By Noor Zainab Hussain and Saeed Azhar
(Reuters) – Goldman Sachs Group Inc on Monday warned it may slow hiring and cut expenses, as the economic outlook worsens, after reporting a 48% slump in quarterly profit which beat forecasts due to gains in fixed-income and commodities trading.
U.S. Federal Reserve interest rate hikes, aimed at taming runaway inflation, have rattled global financial markets, curbing companies’ appetite for deals and making them wary of stock and debt offerings.
Goldman’s investment banking revenue fell 41% to $2.14 billion in the second quarter, as fees from both equity and debt underwriting fell along with those from advising on stock listings and mergers and acquisitions.
“Given the challenging operating environment, we are closely re-examining all of our forward spending and investment plans to ensure the best use of our resources,” Chief Financial Officer Denis Coleman told analysts on an earnings’ call.
“Specifically, we have made the decision to slow hiring velocity and reduce certain professional fees going forward, though these actions will take some time to be reflected in our results.”
The bank will also reinstate its annual performance review for employees at the end of the year, a process it had suspended during the period of the pandemic, he said.
The restoration of the process that tends to identify under-performers was the strongest signal that Wall Street banks may consider potential job cuts as outlook for dealmaking turns challenging. Wall Street had eased up on hiring after a recruiting frenzy last year.
Goldman Sachs CEO David Solomon said the market environment has become more “complicated” due to a combination of macroeconomic conditions and geopolitics, citing the war in Ukraine.
“We see inflation deeply entrenched in the economy,” he said. “And what’s unusual about this particular period is that both demand and supply are being affected by exogenous events, namely the pandemic and the war.”
Despite the slump in deals, Goldman’s shares rose 3% as revenue at the global markets unit, which houses its trading desks, jumped 32% to $6.47 billion, with fixed income, commodities and trading revenue surging 55% and equities revenue adding 11%.
Goldman’s chief financial officer also said the bank will “very carefully” look at buybacks. Other banks, such as JPMorgan, have suspended buybacks.
“We didn’t give a number for this quarter but we did say that we’re looking at it very carefully. We’re operating with a capital surplus right now,” he said.
Goldman’s quarterly report caps big bank earnings and mirrors peers JPMorgan Chase & Co and Morgan Stanley, both of which reported that revenues from investment banking more than halved. However, Goldman’s trading unit outperformed JPMorgan Chase and Citigroup, which last week reported jumps in market revenue of 15% and 25% respectively.
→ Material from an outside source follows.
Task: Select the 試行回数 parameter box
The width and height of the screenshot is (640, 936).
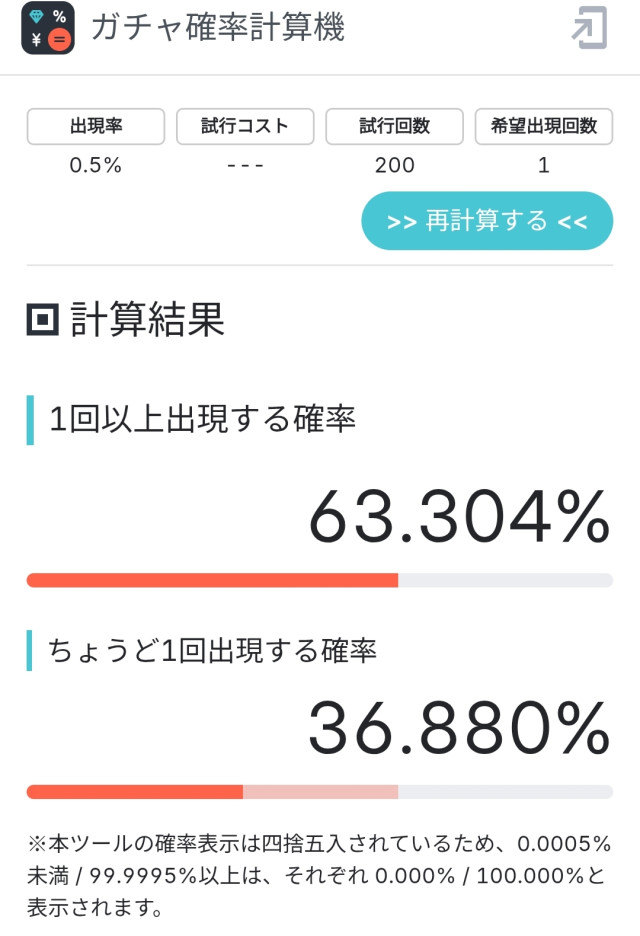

“Goldman once again showed that it can excel in challenging markets given a top-line beat in each of its four business lines,” Mike Mayo, a banking analyst at Wells Fargo, wrote in a note.
In the second quarter, there were 305 initial public offerings globally, raising $40.6 billion, down 65% from last year, according to data from Ernst & Young.
The value of announced deals dropped 25.5% year-on-year to $1 trillion in the quarter with M&A activity in the United States plunging 40%, according to Dealogic data.
“The banks’ news certainly was very poor for the most part,” said Rick Meckler, partner at Cherry Lane Investments, adding however: “It was not unexpected when you consider that investment banking income is really falling off the table and that some of the banks have taken large credit reserves.”
Goldman’s net revenue fell 23% to $11.86 billion for the second quarter and profit nearly halved to $2.8 billion, or $7.73 per share.
Asset management was another weak spot, with net revenue of $1.08 billion, 79% lower than the second quarter of 2021.
Solomon has been working to reduce the bank’s reliance on volatile trading and investment banking by shifting focus to Marcus, its consumer banking unit.
Consumer and wealth management recorded a 25% jump in net revenues to $2.18 billion, driven by higher management fees and credit card balances.
However, if the U.S. Federal Reserve further raises borrowing costs to a level that restricts consumer spending, the demand for loans could take a hit.
Goldman kept aside $667 million to cover credit losses, compared with a net benefit of $92 million in the same period a year ago.
The U.S. central bank has been trying curb a relentless surge in prices and has committed to a “soft landing.”
In June, the Fed raised its benchmark federal funds rate by 75 basis points, the biggest hike since 1994, as inflation unexpectedly rose despite expectations it had peaked.
Goldman’s net interest income jumped 6% to $1.73 billion.